Friday, May 29, 2015

Abdicator

He has freckled skin, salt and pepper and caramel hair, sturdy fingernails, and his name is Gabriel. He drives a taupe Audi TT, a car he saw at church as a child, the color of the walls, something soothing that speaks luxury to him. He still goes to that church and after he stops at the deli on the way home to get a few things for lunch.

He goes out for drinks with The Boys and Some People From Work and his wife knows the difference, but he doesn't do that so much anymore, not since he had a kid. His wife also said, "You can't go out so much anymore." Gabriel now drinks in his chair at home, or on the porch, or sometimes at dinner, although he'd be lying if he said he still has the taste for the stuff that he once had.

He mows the lawn every weekend in one hour and ten minutes flat. He has a garden that he tends and flowers that he grows. He has a shed filled with fresh tools in fresh dirt, spiders and creepy crawlers in the corners that scurry when the light hits. He has always had the hands of a worker, though he is only now beginning to use them.
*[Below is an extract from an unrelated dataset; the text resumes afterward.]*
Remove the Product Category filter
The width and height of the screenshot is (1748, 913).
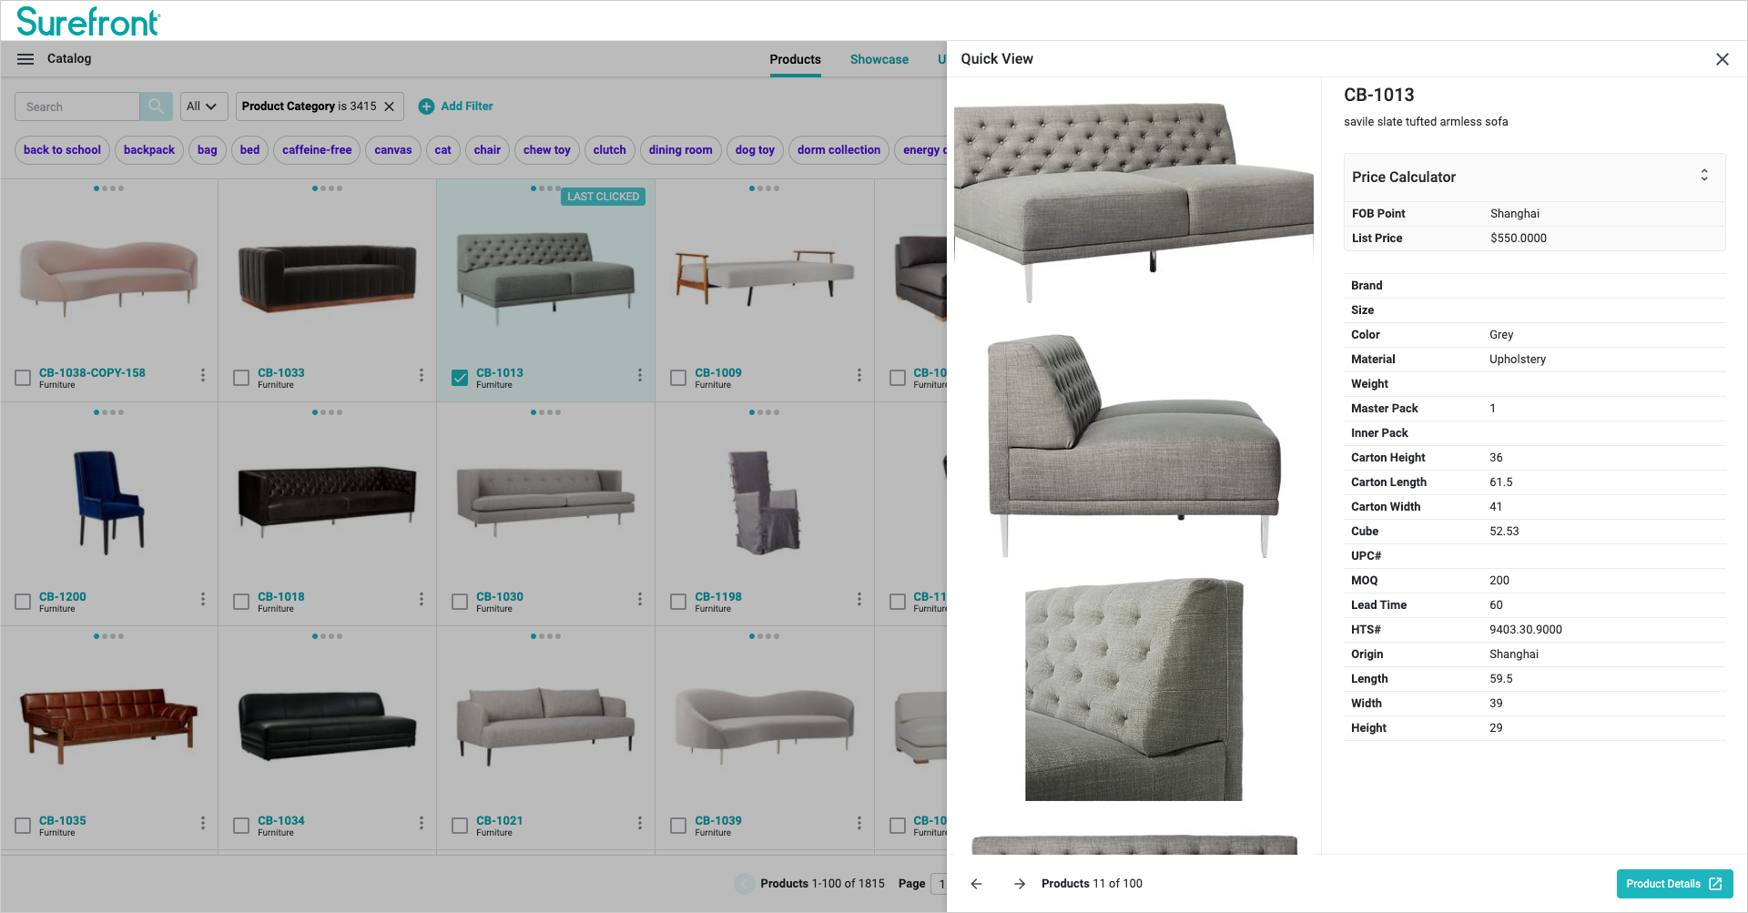[x=390, y=107]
He isn't sure if he met his wife now that she would love him. He doesn't doubt her love for him, or his for her, but the question lives. He called her beautiful until she went out with him. He praised her hair, her dresses, her smell and her shoes. He praised her lipstick and how it left just enough of a mark to make him feel proud. He recognized and understood her better qualities and was silent on them, mostly. He praised her continued adult education, if only because she seemed bored around the house. She was a good mother, a good wife. She is a good woman, and he is lucky beyond measure.
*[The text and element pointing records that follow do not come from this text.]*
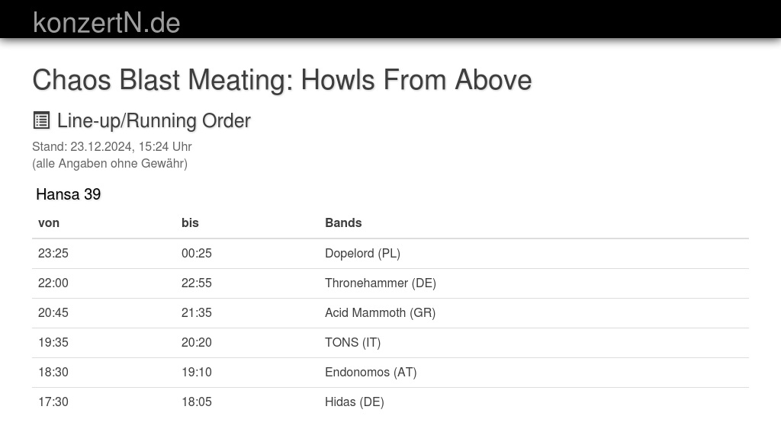Click the Stand: 23.12.2024 timestamp text

coord(112,147)
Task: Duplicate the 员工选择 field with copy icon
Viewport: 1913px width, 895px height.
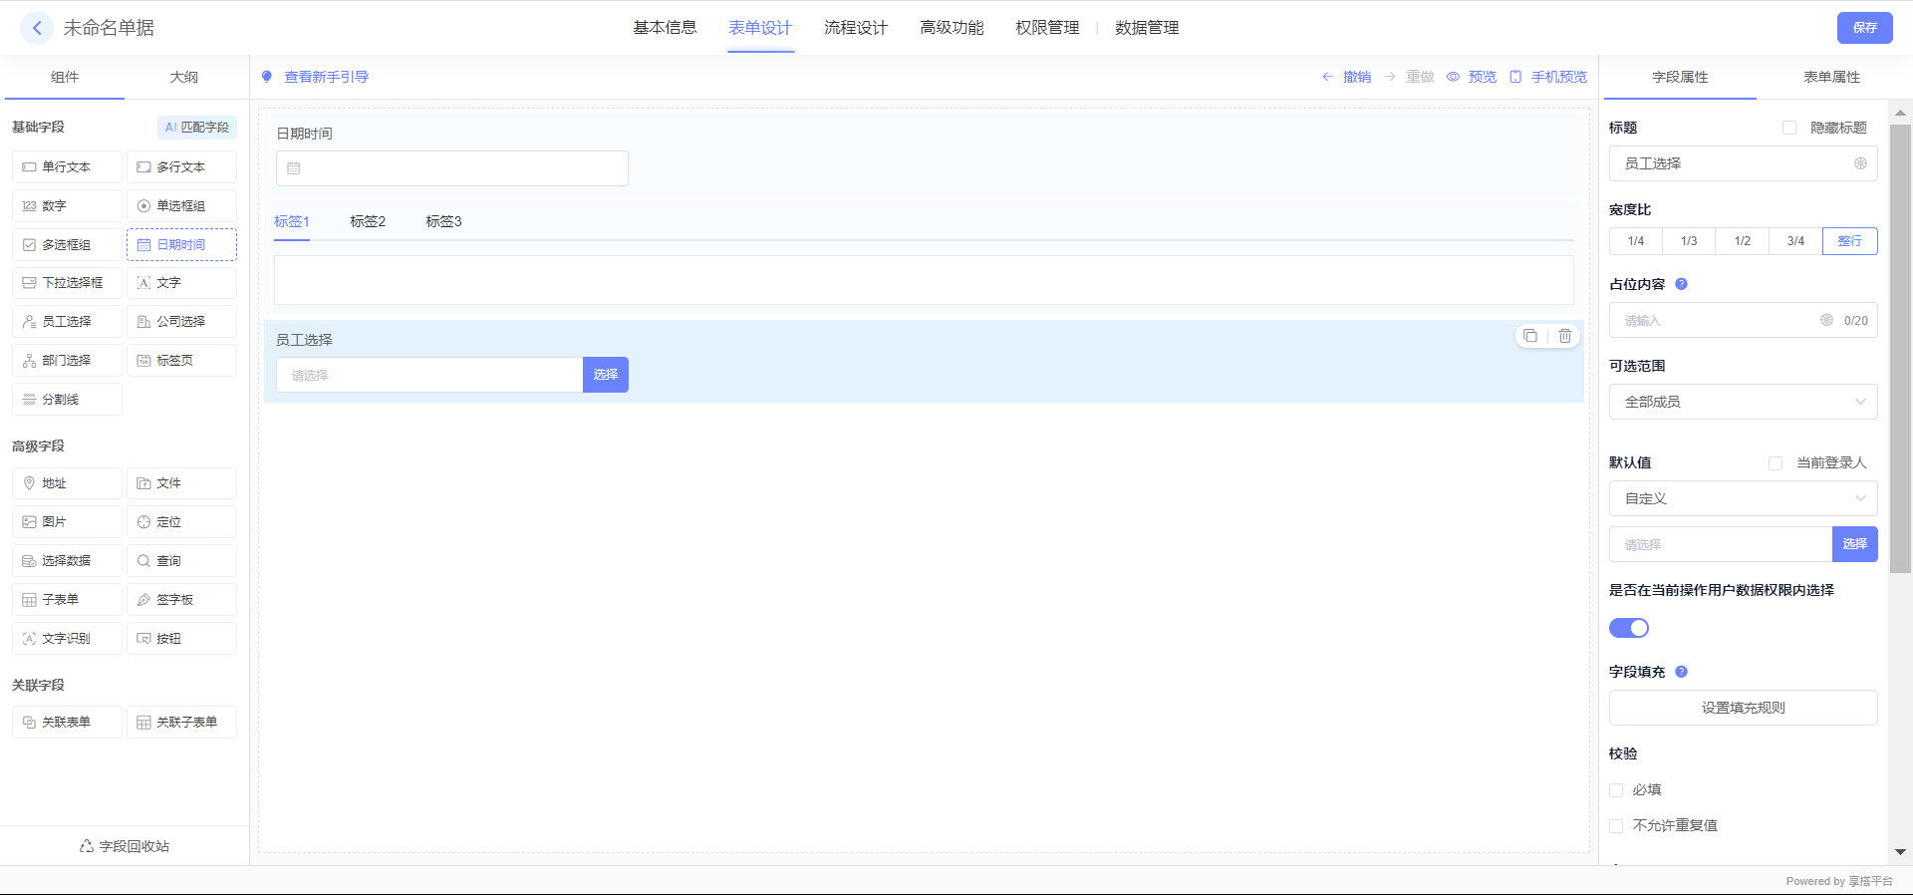Action: pos(1530,336)
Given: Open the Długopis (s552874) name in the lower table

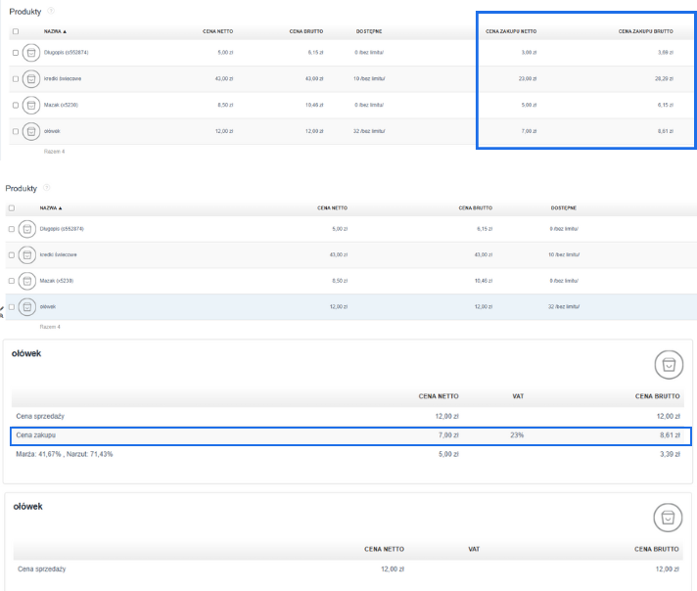Looking at the screenshot, I should [62, 229].
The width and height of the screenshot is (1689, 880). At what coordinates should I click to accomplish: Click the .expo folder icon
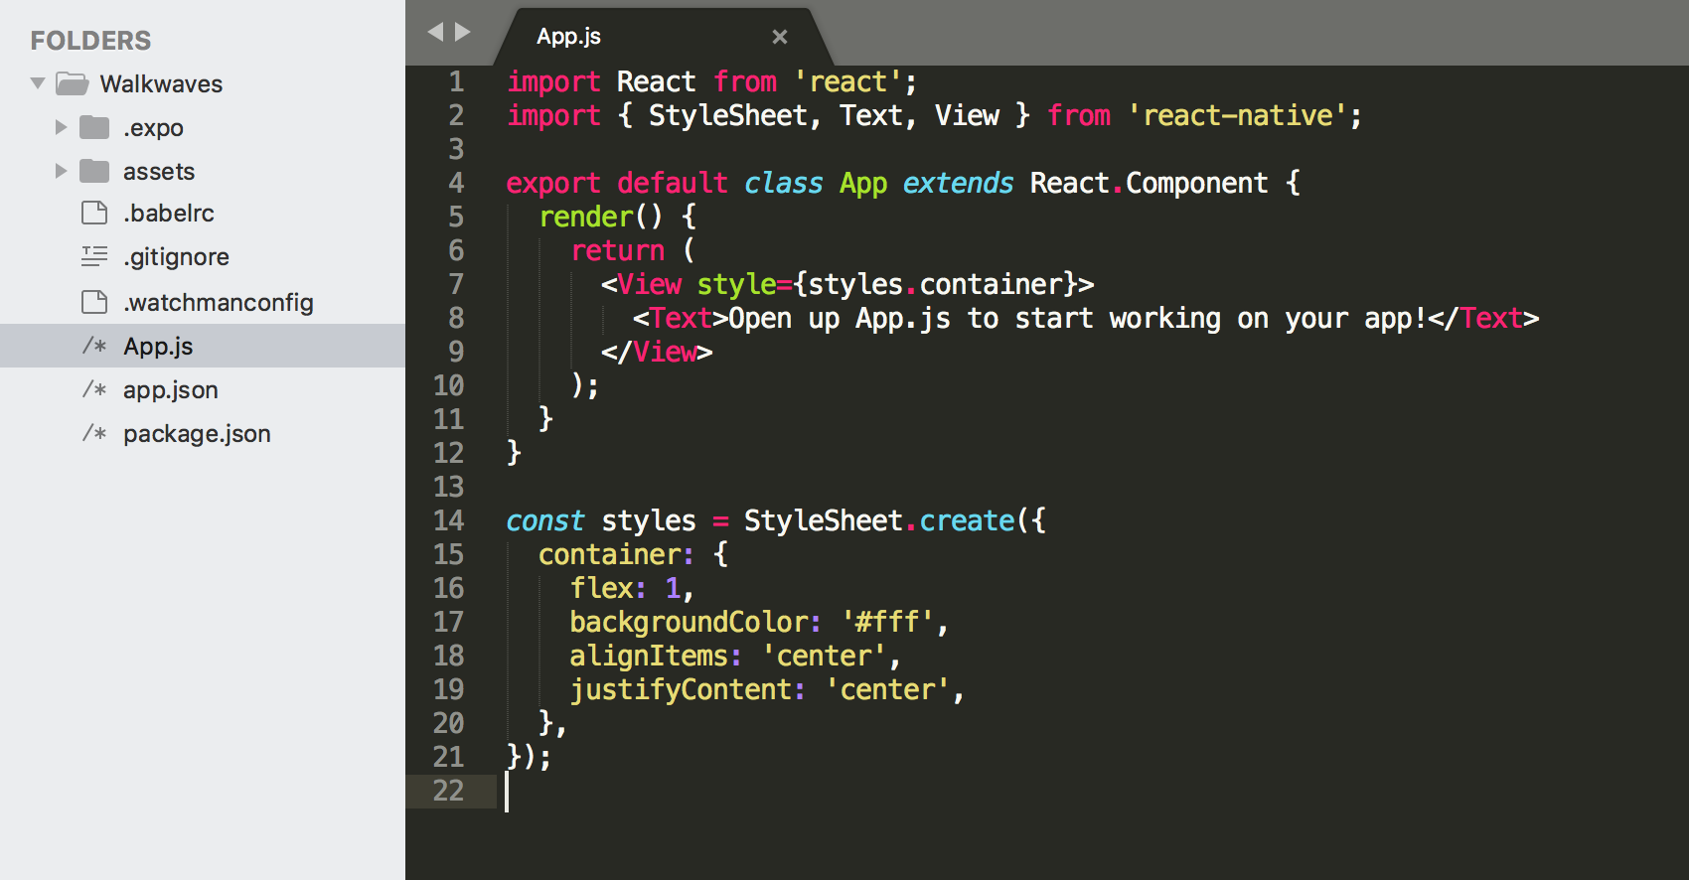94,127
He doesn't get seated without reservations anymore. He doesn't get out of fender benders. He watches his neighborhood change, slowly but surely, there is a bus route now. He visited his hometown recently and hardly recognized it. This was the corner where the auto shop was, and now it is two Mexican restaurants. Everywhere around him are Mexican restaurants. Gabriel has never been one for tacos.

He has never been one for asking. He has never been one for wanting. He has never been one for waiting in line. But as the wealth gap widens and the sea levels rise, he cannot help but look out the window, at the bicycles, the chalk lines, and all the drawn curtains, and feel like he doesn't belong.